Estimativa é que 750 pessoas precisem ser transferidas de Manaus

União e a Procuradoria-Geral do Estado têm até 24 horas para se manifestar sobre a transferência imediata de pacientes que necessitam de oxigênio em Manaus, capital do Amazonas. Na determinação, a juíza Jaiza Maria Pinto Fraxe, da 1º Vara Federal Cível da Justiça Federal do estado afirmou que a obrigação de transferir os pacientes é do Governo Federal.
“Compete à União imediata transferência de todos os pacientes da rede pública que por ventura estejam na iminência de perder a vida em razão do desabastecimento do insumo oxigênio, devendo encaminhá-los para outros Estados com garantia de pagamento de TFD (tratamento fora domicílio), deixando no Amazonas apenas o quantitativo que possa ser atendido nos hospitais públicos com a reserva ainda existente”, afirmou em ofício.

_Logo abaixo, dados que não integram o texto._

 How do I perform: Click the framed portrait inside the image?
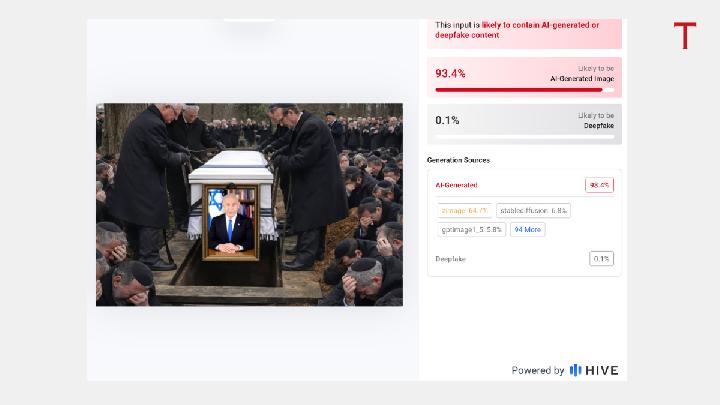231,222
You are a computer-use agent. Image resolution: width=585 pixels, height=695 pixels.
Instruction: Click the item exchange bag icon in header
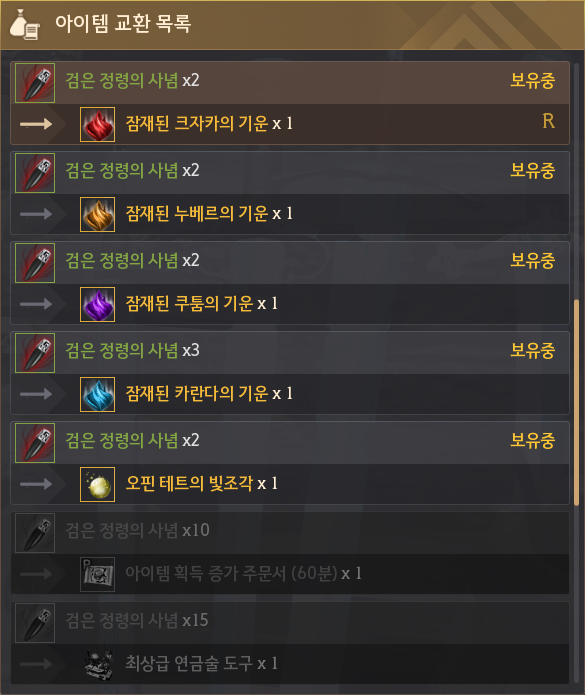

“Fica expressamente esclarecido que qualquer ação ou omissão criminosa de servidores públicos ou agentes políticos, proprietários ou acionistas de empresas fornecedoras de insumos (oxigênio) e que resulte em óbito levará à imediata apuração e responsabilização dos culpados, sujeitos ativos de ilícitos, sem prejuízo das ações de improbidade”, alertou.
Na ação, ajuizada pelo Ministério Público Federal, Defensoria Pública da União, Ministério Público do Amazonas, Defensoria Pública estadual e Ministério Público de Contas do Estado, é solicitado ainda que a Justiça Federal obrigue o governo a determinar medidas de combate ao coronavírus como meio de “salvar a vida” da população.
A saúde do estado entrou em colapso na quinta-feira (14) e pacientes morreram por falta de oxigênio. A estimativa é que pelo menos 750 pessoas precisem ser transferidas de Manaus para receber atendimento em outros locais.